Supplied material:
((
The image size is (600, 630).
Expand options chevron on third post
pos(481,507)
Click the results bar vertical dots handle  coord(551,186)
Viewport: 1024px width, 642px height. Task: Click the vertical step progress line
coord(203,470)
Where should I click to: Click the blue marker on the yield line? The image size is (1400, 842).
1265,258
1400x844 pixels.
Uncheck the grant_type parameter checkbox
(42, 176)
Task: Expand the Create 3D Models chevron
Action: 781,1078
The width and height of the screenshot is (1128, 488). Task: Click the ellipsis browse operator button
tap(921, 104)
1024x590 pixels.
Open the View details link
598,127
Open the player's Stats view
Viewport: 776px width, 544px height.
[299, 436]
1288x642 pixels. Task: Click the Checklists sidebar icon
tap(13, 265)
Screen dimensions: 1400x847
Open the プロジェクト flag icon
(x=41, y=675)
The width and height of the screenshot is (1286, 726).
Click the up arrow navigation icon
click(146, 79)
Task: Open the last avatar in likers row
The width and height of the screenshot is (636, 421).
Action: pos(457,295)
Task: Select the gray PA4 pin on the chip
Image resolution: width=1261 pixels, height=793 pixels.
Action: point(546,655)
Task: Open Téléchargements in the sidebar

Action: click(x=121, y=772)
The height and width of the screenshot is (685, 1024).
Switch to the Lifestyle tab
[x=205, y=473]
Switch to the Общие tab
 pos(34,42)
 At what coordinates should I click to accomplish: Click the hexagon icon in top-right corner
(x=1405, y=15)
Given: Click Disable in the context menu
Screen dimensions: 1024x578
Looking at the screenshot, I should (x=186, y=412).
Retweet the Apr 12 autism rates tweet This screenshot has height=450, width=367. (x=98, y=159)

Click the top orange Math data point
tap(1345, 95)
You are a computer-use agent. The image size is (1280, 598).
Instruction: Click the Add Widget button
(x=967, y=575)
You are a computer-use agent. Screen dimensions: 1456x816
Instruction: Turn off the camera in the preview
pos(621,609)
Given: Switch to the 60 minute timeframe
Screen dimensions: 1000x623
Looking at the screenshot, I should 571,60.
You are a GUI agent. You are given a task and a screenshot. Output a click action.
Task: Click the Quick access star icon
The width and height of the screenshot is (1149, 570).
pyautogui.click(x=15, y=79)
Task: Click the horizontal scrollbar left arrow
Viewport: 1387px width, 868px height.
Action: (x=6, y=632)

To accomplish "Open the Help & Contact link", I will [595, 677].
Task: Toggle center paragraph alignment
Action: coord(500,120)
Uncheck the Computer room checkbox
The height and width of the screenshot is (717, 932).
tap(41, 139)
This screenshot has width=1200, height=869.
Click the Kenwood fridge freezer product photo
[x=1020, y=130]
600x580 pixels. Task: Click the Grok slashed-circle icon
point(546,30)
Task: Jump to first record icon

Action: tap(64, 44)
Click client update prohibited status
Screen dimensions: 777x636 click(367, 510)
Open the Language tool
))
What is asked:
Count the lines in the records above that contain the string "chevron", matching case exactly. Reply with the number only.

Response to the task:
2